* Zadanie do wykonania
Zbierz z poniższego listingu każdy wiersz, w którym występuje nazwa „name”.
--- Dostarczone dane ---
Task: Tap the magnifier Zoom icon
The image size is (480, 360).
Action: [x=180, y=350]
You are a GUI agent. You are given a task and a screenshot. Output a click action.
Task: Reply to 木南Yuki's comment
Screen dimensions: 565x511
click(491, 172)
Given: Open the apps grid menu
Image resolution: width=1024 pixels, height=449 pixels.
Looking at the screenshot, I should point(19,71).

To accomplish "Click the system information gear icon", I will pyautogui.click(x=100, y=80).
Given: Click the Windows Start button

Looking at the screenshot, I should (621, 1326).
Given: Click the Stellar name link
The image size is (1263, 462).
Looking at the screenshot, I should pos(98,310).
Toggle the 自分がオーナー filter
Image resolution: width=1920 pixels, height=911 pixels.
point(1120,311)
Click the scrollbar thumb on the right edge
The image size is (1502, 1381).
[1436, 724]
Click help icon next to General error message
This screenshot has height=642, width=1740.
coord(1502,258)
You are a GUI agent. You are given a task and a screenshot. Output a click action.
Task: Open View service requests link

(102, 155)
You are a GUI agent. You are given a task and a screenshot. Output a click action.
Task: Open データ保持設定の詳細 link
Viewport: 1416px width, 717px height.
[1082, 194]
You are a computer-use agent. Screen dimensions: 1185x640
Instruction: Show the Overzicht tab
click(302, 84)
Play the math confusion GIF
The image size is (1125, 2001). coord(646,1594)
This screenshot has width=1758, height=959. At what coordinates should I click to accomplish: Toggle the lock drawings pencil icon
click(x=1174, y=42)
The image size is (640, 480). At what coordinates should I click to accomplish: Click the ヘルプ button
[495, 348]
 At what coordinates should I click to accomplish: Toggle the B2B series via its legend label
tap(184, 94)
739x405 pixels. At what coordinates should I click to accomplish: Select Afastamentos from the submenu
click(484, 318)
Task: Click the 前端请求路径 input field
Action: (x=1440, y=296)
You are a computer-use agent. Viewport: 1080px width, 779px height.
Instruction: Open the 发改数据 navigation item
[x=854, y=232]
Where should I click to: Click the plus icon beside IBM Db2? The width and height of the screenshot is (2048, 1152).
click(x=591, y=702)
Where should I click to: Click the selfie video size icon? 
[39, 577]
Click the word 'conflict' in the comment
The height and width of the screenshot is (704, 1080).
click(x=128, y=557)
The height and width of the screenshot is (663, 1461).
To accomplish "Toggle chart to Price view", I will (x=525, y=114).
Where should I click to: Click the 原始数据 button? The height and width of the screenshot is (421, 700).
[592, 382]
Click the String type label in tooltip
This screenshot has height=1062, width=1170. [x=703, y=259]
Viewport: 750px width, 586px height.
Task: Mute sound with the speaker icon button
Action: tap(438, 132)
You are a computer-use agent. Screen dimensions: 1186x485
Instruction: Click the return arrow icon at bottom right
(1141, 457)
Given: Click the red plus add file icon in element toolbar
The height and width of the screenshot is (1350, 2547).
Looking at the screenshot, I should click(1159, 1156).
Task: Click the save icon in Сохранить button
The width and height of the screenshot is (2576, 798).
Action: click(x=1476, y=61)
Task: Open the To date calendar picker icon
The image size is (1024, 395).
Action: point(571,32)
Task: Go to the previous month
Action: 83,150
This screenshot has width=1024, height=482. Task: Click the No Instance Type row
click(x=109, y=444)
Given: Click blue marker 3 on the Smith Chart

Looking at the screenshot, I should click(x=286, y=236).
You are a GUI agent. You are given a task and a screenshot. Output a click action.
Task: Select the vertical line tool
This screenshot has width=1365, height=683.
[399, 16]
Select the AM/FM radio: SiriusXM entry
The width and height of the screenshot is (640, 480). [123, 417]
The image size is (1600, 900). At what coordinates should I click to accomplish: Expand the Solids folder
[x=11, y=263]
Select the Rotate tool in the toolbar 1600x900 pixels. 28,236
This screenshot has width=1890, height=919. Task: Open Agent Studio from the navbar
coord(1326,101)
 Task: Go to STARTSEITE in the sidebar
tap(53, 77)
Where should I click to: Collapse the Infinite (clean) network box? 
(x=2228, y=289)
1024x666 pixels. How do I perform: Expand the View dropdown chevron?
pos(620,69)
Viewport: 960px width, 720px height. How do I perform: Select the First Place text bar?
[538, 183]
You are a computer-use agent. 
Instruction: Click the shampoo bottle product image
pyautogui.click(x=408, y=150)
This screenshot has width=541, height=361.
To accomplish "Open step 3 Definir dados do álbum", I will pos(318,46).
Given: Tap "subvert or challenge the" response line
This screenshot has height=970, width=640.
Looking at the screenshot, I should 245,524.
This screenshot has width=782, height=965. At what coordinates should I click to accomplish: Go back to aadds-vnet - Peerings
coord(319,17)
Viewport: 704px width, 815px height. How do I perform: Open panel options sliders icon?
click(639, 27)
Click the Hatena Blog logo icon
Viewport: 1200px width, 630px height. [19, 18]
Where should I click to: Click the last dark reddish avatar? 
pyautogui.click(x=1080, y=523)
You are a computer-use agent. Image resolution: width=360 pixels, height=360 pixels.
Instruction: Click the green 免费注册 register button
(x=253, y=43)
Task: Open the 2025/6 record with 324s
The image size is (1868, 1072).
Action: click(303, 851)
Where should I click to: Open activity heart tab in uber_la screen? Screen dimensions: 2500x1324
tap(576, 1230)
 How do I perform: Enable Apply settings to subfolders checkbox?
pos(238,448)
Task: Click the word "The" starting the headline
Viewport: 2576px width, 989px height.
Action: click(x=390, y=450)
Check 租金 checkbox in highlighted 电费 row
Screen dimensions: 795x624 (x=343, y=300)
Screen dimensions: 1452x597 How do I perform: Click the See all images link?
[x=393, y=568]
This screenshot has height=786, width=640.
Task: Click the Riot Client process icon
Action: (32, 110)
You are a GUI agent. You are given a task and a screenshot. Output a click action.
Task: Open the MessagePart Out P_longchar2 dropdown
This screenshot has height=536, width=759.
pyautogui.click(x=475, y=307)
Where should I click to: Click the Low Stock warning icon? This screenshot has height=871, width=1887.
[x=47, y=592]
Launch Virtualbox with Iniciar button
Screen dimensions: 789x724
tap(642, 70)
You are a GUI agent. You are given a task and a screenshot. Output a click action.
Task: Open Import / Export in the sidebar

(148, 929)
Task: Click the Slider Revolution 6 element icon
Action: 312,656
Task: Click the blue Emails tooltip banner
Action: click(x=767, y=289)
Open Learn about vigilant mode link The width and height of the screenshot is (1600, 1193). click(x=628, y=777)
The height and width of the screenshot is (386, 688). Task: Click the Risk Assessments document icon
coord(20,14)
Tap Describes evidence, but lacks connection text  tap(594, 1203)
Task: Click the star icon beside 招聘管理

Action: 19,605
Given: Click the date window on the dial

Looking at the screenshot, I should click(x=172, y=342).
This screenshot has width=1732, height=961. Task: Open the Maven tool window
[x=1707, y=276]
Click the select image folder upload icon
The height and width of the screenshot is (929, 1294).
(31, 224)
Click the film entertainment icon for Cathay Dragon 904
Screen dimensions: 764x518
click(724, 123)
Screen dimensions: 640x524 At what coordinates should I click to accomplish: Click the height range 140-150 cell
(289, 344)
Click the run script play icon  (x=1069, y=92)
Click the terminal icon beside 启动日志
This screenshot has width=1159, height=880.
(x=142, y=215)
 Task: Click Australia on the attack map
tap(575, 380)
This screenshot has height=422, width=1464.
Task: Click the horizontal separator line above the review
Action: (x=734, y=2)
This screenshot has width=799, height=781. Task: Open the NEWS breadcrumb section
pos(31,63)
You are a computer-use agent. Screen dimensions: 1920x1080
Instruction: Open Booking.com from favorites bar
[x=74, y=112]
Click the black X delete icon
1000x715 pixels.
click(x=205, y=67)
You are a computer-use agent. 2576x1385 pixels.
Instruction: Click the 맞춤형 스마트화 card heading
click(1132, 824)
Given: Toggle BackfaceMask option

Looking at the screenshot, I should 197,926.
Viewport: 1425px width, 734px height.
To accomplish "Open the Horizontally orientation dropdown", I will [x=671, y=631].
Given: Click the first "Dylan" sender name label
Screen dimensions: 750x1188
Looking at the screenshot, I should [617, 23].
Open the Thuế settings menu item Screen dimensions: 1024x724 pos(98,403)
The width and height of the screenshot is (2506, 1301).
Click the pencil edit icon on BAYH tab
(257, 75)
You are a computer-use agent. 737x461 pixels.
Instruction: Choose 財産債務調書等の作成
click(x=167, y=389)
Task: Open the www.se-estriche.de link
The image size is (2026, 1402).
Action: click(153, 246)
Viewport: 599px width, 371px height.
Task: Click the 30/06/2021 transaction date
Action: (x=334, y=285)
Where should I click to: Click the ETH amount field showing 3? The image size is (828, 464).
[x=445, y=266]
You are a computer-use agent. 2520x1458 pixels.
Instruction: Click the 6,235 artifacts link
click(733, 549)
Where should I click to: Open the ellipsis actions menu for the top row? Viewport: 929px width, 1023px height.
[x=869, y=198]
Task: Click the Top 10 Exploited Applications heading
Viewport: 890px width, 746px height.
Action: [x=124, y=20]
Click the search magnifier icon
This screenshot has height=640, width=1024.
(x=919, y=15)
---
* Rozwiązanie zadania
Given: Click the Stellar name link
Given: Click the first "Dylan" sender name label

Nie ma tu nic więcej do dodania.